What is EtherHiding and why does it break network blocking?
EtherHiding is a command-and-control resolution technique that stores the next-hop C2 address as data inside an Ethereum (or other EVM-chain) smart contract. The implant queries a public RPC endpoint such as infura.io or alchemy.com to read the contract state. Because the lookup is a legitimate read against a public blockchain node, there is no malicious domain in the initial network telemetry — blocking the C2 means blocking the entire Ethereum RPC ecosystem, which is rarely operationally acceptable.
How long does an IAB compromise dwell before ransomware?
Public incident-response reports and IAB marketplace observations both point to dwell times that range from a few days to a few weeks between initial compromise and the ransomware deployment that follows. The variable is the affiliate buying the access, not the IAB itself. Practically, this means your detection budget for catching an IAB before it monetises is measured in days — not the hours you have once a Cobalt Strike beacon or hands-on intrusion is already underway.
What single control breaks the Tsundere Bot chain?
Application Control configured to block user-mode Node.js execution.
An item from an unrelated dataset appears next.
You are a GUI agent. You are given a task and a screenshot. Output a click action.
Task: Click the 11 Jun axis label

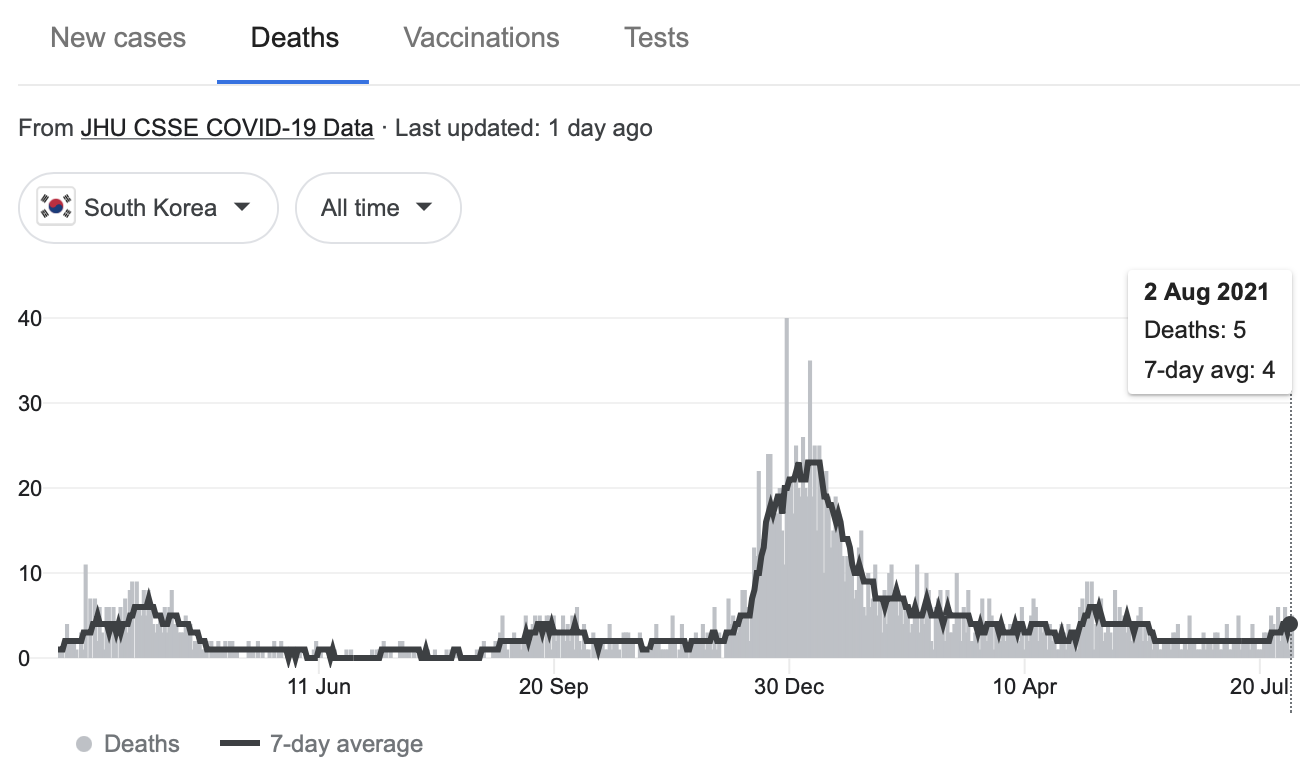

Tsundere Bot is implemented in JavaScript and requires the Node runtime to function; if WDAC or AppLocker policies deny `node.exe` outside an allow-list of legitimate development paths, the rest of the chain (C2 callback, persistence, marketplace beacon) cannot run. For organisations that genuinely need Node.js for dev work, restrict the allow-list to developer-group identities and known install paths.
How does Tsundere Bot's marketplace model affect risk scoring?
A Tsundere Bot infection should be triaged as 'pre-ransomware', not 'commodity malware'. The implant exists to be sold, and once sold, the buyer's intent (data theft, encryption, supply-chain pivot, BEC) is unpredictable from the victim's perspective. SOC playbooks should treat a confirmed IAB foothold as a sev-2 or higher incident and trigger the same identity-rotation, EDR-sweep and lateral-movement-hunt workflow you would run for a confirmed Cobalt Strike beacon.